TASK: Quote the listing from the line with "Click the map zoom out button" to the line with "The width and", keeping every word and character as it appears.

>> Begin DATA IN THIS EXERCISE

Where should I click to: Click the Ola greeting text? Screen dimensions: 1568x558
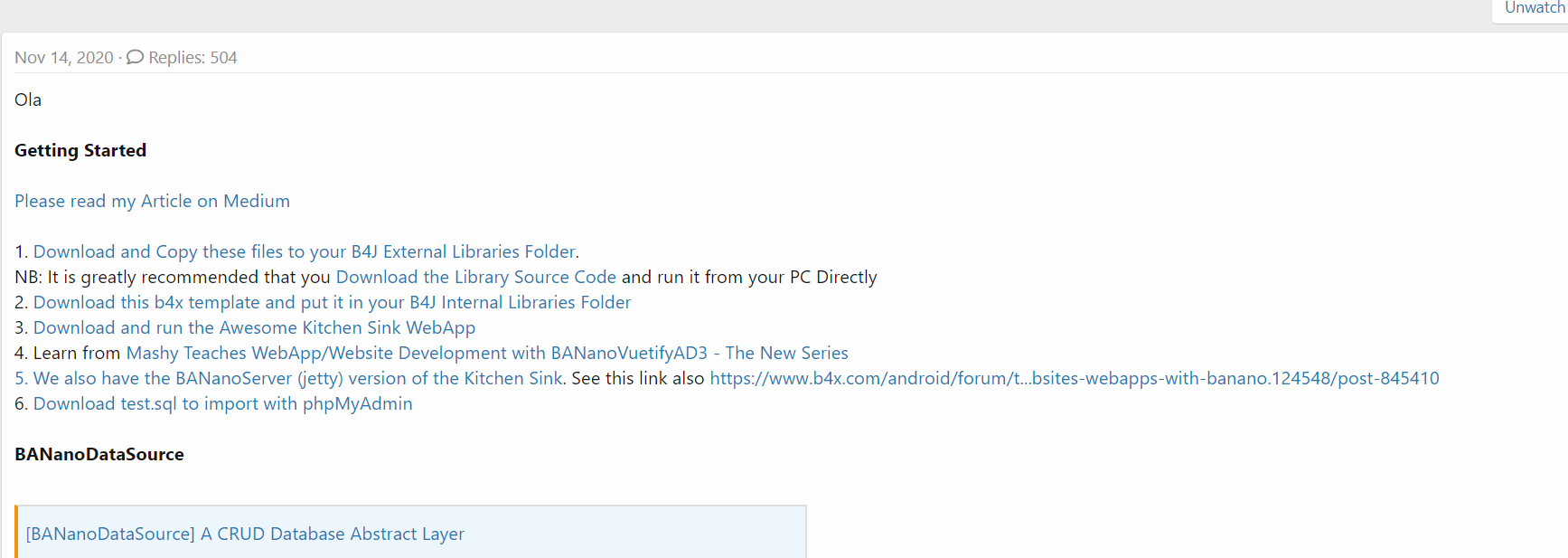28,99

>> End DATA IN THIS EXERCISE
>> Begin DATA IN THIS EXERCISE

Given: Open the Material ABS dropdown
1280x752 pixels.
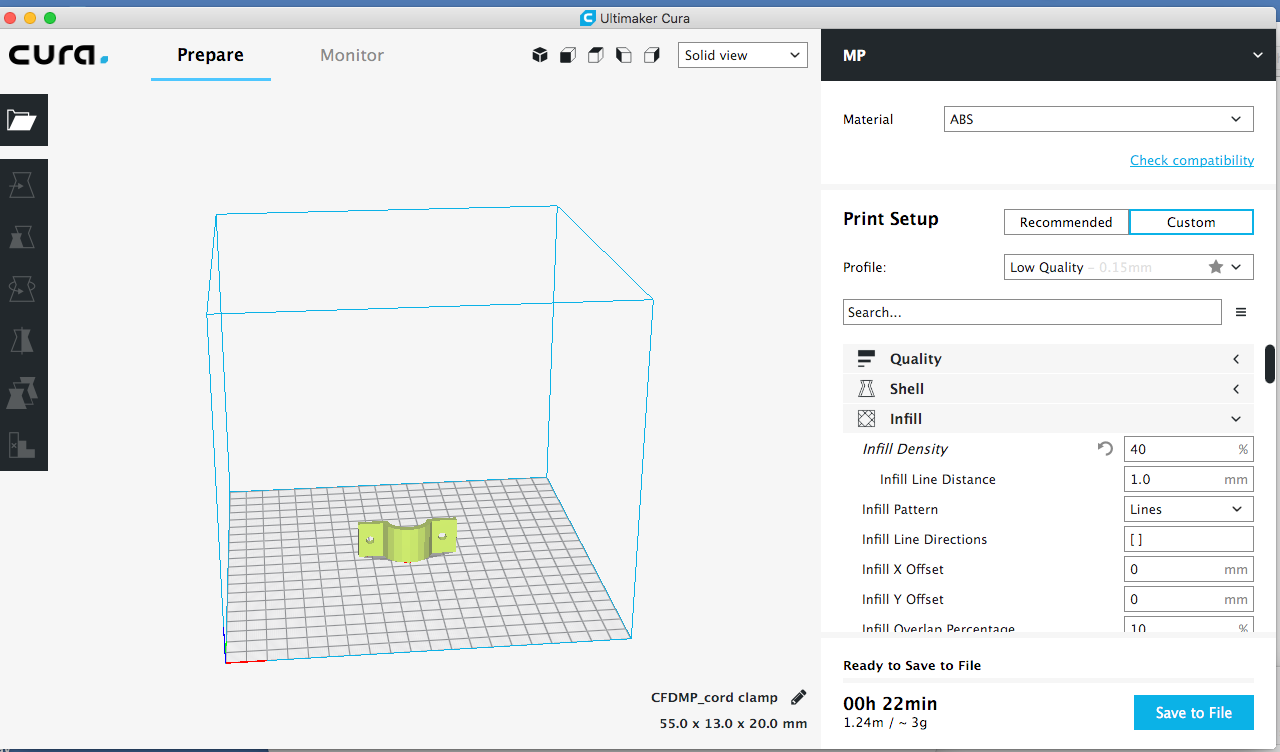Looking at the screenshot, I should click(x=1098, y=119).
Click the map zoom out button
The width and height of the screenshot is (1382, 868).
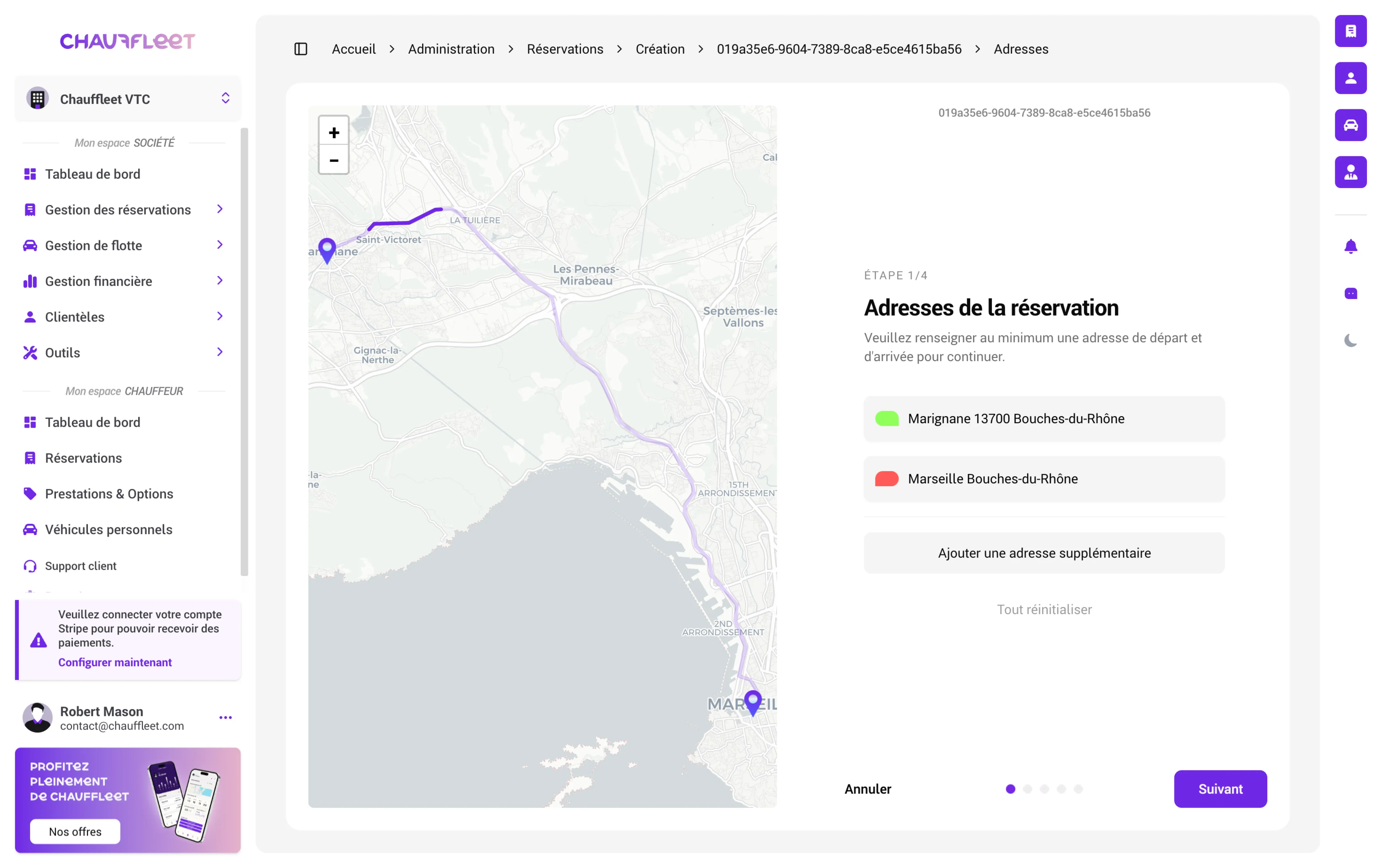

>> End DATA IN THIS EXERCISE
>> Begin DATA IN THIS EXERCISE

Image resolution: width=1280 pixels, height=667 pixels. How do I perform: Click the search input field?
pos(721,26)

>> End DATA IN THIS EXERCISE

PROBLEM SOLUTION:
Click the map zoom out button
The width and height of the screenshot is (1382, 868).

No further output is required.